In an article in Boston Review, Paul Osterman notes that income inequality in the United States is much greater than in northern Europe, and that the situation here could improve if our government focused on raising and enforcing labor standards, pushing companies to invest in training, and allowing labor unions to effectively advocate for workers.
Sounds pretty simple and fair, but don’t tell that to the corporatists and legislators who, with something like religious zeal, oppose all efforts by the gov’mint to intervene in the jobs market.
Using tables of statistics to make his points, Osterman writes:
… Clearly the United States is the outlier.
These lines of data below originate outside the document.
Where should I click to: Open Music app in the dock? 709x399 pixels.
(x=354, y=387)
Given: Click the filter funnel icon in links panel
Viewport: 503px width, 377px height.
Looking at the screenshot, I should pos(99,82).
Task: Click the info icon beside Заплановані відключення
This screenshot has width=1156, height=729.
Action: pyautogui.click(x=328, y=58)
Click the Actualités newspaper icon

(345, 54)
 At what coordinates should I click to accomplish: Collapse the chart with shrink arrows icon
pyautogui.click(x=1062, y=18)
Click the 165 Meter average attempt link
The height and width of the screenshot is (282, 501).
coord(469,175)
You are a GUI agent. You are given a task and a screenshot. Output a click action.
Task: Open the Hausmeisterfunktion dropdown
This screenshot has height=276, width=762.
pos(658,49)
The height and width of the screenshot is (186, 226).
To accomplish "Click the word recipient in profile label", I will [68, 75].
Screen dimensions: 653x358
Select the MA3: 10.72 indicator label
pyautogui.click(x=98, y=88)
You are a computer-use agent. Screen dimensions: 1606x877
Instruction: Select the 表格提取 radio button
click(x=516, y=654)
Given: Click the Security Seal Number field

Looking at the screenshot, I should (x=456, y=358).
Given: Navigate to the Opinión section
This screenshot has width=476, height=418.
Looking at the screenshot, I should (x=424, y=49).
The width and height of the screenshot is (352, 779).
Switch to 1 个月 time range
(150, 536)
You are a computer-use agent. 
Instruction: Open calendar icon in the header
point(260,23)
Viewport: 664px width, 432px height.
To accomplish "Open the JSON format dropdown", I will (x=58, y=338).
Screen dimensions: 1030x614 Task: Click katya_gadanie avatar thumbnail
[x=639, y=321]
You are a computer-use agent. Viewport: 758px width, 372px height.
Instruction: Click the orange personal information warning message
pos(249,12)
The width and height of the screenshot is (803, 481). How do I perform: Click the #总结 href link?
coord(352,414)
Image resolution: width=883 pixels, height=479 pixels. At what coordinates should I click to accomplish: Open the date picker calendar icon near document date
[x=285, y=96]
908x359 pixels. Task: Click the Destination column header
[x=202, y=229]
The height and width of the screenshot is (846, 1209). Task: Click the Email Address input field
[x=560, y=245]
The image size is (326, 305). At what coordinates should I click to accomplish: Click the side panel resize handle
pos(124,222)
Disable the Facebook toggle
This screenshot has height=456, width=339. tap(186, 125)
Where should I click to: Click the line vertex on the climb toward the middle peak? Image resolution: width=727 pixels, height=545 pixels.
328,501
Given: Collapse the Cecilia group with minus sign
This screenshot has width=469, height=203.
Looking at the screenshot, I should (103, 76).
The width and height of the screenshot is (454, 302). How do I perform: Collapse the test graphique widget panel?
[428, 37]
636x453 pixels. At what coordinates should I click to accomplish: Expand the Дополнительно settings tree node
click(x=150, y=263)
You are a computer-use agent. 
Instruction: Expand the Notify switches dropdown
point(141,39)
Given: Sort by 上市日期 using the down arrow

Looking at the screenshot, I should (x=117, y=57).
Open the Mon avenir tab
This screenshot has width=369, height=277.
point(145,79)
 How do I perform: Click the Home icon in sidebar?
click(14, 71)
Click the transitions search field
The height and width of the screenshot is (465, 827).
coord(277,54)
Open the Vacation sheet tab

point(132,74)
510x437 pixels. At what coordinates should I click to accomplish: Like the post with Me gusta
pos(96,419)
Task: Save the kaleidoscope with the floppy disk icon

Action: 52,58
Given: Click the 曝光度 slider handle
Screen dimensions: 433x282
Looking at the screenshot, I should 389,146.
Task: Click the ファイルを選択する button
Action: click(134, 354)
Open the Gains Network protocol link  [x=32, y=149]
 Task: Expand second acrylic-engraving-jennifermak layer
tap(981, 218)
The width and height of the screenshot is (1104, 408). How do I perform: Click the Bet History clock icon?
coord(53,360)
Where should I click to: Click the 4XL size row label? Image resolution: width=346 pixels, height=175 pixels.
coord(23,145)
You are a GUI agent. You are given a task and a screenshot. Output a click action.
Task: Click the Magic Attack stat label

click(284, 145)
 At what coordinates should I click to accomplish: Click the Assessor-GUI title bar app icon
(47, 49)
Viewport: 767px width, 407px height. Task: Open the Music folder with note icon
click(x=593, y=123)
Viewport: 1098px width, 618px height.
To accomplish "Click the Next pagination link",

It is not surprising that the U.S. poverty rate substantially exceeds that of other developed nations.
Europeans achieve [lower poverty rates] through a combination of higher minimum wages, stronger unions, and more egalitarian social norms. Economists often argue that more egalitarian wages reduce incentives to work and that a higher minimum wage increases the cost of labor and therefore encourages unemployment, so the European job market should suffer as a result of lifting the bottom. Does it? In fact, among both women and men, the fraction of the “prime age” (25–54 years old) population that works is higher in Germany, France, the United Kingdom, Sweden, Denmark, and the Netherlands than in the United States.
Read the whole article then ask yourself whether American apathy regarding our high poverty rate stems from principled objection to government intervention, or simply from misinformation about how government works in democracies where income inequality isn’t nearly as shameful as in America.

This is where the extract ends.